В это время из правления вышел Сахипгарей и сел в бричку. Он обвел всех собравшихся взглядом и торжественно объявил, что решено начать покос с карагайловского луга.
Телеги с покосниками с праздничным шумом стали выезжать на дорогу, ведущую в луга. Этот летний день и в самом деле напоминал большой праздник. Лица у всех были радостные. Впереди ехали арбы, груженные продуктами, деревянными граблями, вилами, завернутыми в тряпки косами, посудой, казанами и другой необходимой утварью. На телегах сидели косари.
Ребята предпочли идти пешком, чем ехать вместе со взрослыми. Они, как сорвавшиеся с привязи жеребята, бегали, резвились, боролись между собой, пускались наперегонки. Но Миниигали не было с ними, на этот раз он старался держаться возле старшего брата, который скоро должен был идти в армию. Девушки несколько раз просили Миннигали поиграть на гармошке и удивились тому, что он упорно отказывался.
— Что это с ним? — спросила Тагзима. Она все время поглядывала на телегу, где ехали братья.
— Хочет, чтоб покланялись ему, — сказала Зубаржат.
— Миннигалй вовсе не такой!
— А что это ты его защищаешь? Уж не влюбилась ли? — спросила ее подружка.
— Они парни хоть куда, можно и влюбиться.
— Младший-то занят уж. Закию любит.
— Подумаешь! Ее ведь с нами нет, в ауле осталась. — Тагзима хитро подмигнула: — Не каждая девушка, которая ходит с парнем, выходит за него замуж, и не каждый парень женится на своей девушке. Недаром в песне поется: «Если любишь, люби двоих, одного держи про запас»! Я вам советую: пока молодые, гуляйте вволю!
— Что же ты сама не гуляешь? — спросила Асмабика.
— Если бы я полюбила, то и с двумя бы гуляла. Кого люблю, с тем и гуляю!
Женщины захохотали. Тагзима закрыла глаза и покачала головой:
— Я бы показала, почем сотня гребешков.
Тем временем обоз покосников проехал через березовый лес и стал выезжать на пойму, по которой тянулись необозримые луга. Возле карагайловского луга остановились и начали табориться. Старшие принялись строить шалаши, распрягать лошадей.

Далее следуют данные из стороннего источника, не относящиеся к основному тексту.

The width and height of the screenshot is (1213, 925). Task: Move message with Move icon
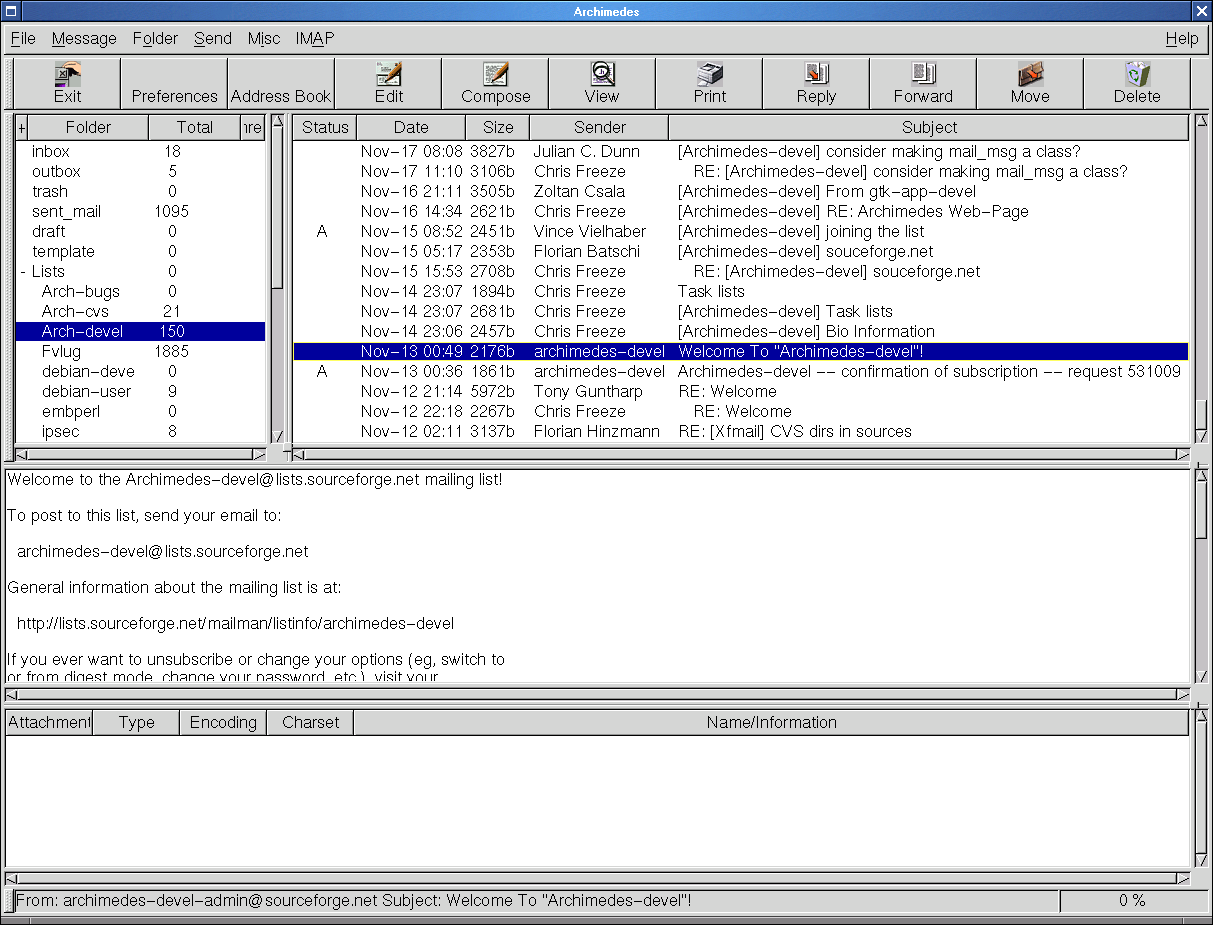tap(1029, 83)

Ребятишки бросились к реке, но недолго плескались они в светлой, чистой воде. Надо было помогать взрослым: принести воды, набрать дров — мало ли дела на покосе…
Кое-где на лугу уже посвистывали, позванивали косы. Косари правили и пробовали инструмент, легко, играючи смахивали первые рядки пышного лугового разнотравья. Трава уродилась отличная — сочная, мягкая, душистая.
Тагзима будто случайно оказалась возле Тимергали.
— Вы отдельный шалаш не делаете? — спросила она.
— А зачем он нам? — сказал Тимергали, пробуя косу.
— Семейные строят себе отдельные шалаши! А как вы будете, если Малика-апай приедет?
— Пусть приезжает, ей и в колхозном шалаше места хватит, она у нас не привередливая.
Заметив Хабибуллу, орудовавшего деревянными граблями, Тагзима принялась точить свою косу. Затем она обкосила траву вокруг большого куста шиповника и снова очутилась около Тимергали:
— Почему ты все один да один?
— Как один?
— Никогда не видела тебя с девушкой. Что же, решил всю жизнь в холостяках ходить? Когда в армию уходишь?
— Как повестку получу.
— Чего ж ты на покос поехал, раз в армию идти?
— Я люблю работать в поле, на покосе особенно — смотри, какая красота на лугу!
— Интересные вы люди… И ты и Миннигали, — засмеялась Тагзима и, взяв большую охапку травы, понесла к колхозникам, строившим шалаш.
Дотемна кипела работа подле шалашей, выстроившихся в ряд на берегу реки. Мужчины заготавливали толстые поленья для ночного костра, ребята таскали ветки, женщины варили суп в казанах, кипятили чай, готовили ужин.
В тот вечер, конечно, не было ни песен, ни танцев. Уставшие не столько от работы, сколько от свежего, пьянящего воздуха, люди, как только поужинали, сразу же повалились спать. Костры погасли, смолкли голоса. Слышно стало фырканье стреноженных лошадей на лугу у реки, стрекотание кузнечиков, комариный писк в шалашах да крик ночных птиц.